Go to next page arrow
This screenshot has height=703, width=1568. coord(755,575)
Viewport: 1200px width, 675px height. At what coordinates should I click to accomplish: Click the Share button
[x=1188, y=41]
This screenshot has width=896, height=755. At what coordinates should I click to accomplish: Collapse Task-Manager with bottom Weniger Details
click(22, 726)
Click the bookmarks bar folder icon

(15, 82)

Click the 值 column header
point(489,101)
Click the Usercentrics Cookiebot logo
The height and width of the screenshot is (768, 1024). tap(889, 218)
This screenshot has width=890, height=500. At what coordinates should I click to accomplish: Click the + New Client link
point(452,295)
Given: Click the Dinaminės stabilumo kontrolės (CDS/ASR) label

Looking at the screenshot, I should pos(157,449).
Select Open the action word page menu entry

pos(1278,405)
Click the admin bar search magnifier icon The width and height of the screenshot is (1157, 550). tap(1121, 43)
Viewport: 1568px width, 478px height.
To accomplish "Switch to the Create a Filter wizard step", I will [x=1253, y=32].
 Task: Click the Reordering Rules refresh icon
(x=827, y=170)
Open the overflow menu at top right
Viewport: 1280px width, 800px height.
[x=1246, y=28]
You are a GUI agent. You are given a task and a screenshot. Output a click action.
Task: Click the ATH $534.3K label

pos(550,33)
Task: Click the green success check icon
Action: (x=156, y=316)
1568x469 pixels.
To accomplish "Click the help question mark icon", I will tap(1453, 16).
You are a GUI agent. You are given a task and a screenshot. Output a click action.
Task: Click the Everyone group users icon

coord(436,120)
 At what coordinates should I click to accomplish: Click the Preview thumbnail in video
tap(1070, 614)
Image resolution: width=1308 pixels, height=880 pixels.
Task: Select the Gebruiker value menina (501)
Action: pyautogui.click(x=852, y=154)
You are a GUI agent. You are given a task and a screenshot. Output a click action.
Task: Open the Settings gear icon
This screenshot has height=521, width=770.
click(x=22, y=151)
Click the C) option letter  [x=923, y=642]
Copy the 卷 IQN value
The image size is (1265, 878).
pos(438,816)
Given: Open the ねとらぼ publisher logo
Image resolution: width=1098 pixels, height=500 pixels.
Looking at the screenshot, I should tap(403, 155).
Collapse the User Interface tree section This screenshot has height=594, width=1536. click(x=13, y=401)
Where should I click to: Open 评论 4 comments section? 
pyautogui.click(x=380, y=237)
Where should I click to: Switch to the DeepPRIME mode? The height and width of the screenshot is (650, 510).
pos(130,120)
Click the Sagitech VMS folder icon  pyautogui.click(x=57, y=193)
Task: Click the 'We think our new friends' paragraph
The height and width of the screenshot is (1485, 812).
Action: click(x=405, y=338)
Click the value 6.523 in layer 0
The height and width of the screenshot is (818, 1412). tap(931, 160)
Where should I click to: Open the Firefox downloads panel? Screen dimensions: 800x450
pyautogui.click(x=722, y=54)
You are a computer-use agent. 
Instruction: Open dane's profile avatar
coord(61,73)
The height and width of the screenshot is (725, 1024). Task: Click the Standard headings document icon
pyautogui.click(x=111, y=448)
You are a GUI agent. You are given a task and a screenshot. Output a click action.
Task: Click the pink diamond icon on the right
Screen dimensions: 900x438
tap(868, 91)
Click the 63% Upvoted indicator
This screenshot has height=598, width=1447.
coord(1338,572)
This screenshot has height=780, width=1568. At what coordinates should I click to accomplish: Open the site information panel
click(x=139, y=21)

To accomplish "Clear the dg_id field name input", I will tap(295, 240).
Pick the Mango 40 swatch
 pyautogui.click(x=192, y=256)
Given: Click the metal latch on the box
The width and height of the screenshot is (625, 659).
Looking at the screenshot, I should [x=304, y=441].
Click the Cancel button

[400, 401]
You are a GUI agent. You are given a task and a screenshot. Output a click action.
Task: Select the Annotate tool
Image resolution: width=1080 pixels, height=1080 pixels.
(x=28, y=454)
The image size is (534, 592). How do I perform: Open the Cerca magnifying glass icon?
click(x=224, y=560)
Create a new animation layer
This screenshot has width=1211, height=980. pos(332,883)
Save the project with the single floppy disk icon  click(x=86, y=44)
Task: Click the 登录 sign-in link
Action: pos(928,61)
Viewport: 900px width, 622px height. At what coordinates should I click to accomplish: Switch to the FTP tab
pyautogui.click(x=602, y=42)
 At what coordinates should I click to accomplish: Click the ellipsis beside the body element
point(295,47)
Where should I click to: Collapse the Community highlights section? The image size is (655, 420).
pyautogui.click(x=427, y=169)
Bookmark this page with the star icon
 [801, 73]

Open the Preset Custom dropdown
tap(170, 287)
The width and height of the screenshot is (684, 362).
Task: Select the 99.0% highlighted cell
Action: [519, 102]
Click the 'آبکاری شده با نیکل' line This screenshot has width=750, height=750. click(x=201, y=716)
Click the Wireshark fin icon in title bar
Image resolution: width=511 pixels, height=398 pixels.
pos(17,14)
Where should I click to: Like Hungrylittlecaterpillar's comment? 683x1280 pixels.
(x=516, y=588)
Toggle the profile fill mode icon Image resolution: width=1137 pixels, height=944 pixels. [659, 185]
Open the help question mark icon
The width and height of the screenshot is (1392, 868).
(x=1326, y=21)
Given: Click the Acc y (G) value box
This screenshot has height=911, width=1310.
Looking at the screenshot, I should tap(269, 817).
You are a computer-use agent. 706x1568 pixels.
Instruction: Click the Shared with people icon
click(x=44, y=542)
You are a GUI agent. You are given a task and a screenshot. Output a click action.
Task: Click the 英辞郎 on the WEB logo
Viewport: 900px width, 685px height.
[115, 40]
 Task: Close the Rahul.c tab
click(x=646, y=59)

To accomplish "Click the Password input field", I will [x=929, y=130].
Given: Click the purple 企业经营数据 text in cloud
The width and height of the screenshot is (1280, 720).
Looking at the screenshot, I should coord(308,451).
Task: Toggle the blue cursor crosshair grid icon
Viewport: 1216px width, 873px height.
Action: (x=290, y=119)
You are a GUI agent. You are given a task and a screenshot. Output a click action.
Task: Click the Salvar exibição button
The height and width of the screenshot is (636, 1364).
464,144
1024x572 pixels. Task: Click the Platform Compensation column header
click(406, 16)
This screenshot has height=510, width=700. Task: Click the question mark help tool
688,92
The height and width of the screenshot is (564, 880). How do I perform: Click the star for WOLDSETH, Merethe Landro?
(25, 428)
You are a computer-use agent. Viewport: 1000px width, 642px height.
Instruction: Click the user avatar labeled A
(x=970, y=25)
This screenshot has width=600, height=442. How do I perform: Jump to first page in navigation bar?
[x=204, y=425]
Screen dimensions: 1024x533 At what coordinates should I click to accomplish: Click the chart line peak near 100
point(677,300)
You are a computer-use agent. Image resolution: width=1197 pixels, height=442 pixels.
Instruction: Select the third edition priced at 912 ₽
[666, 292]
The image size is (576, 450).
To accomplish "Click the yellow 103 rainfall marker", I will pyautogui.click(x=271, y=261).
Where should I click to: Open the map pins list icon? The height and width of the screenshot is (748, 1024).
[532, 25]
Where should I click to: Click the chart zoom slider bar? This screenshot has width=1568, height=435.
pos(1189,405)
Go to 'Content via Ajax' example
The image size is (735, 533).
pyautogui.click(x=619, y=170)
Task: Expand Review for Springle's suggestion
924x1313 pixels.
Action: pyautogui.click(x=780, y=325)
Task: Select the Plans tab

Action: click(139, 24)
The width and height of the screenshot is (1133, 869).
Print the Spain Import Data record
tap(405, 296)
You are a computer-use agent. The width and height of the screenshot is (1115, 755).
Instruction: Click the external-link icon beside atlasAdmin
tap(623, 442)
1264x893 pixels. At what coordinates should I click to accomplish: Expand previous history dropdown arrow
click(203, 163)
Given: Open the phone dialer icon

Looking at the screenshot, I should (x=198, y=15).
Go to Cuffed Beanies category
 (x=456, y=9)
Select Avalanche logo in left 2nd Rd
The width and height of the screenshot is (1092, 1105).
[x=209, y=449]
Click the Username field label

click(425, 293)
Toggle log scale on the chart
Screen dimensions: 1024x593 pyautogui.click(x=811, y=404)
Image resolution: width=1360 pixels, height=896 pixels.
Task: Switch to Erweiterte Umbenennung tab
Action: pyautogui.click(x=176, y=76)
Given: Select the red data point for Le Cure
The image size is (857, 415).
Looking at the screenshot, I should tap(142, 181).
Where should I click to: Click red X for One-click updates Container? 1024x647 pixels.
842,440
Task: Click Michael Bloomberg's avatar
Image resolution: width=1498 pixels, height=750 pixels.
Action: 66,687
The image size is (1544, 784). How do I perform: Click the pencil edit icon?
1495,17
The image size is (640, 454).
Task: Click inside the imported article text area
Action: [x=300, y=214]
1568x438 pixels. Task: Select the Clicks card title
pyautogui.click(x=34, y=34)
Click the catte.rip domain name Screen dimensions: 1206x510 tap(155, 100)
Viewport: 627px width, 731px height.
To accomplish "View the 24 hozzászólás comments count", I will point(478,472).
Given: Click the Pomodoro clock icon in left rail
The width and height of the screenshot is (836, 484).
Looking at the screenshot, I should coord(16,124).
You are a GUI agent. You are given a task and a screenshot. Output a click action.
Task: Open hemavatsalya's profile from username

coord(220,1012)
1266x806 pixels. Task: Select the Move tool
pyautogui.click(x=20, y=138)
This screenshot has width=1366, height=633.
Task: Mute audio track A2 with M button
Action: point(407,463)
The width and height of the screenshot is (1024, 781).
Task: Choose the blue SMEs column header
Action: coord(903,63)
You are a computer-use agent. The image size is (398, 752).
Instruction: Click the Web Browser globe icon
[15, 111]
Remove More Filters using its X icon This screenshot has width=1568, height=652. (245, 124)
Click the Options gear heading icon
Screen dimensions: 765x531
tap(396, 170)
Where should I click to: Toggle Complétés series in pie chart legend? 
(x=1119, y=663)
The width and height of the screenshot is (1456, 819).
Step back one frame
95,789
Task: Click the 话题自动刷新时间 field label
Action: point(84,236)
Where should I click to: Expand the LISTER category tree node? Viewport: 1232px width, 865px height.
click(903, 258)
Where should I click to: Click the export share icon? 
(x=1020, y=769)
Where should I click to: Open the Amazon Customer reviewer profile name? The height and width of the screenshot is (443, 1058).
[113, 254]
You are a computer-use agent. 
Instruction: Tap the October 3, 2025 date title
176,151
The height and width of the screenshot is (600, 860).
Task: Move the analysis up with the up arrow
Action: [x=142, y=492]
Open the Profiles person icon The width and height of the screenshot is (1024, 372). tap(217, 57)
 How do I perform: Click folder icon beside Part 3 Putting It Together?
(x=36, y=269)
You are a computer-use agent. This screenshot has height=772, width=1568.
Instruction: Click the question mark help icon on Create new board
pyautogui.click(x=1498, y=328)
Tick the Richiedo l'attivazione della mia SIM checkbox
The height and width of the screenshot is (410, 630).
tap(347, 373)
----
THE TASK
Within the records, filter for lines that contain the word "input" and show each one.

RESULT
To accomplish "Clear the dg_id field name input", I will tap(295, 240).
To accomplish "Click the Password input field", I will [x=929, y=130].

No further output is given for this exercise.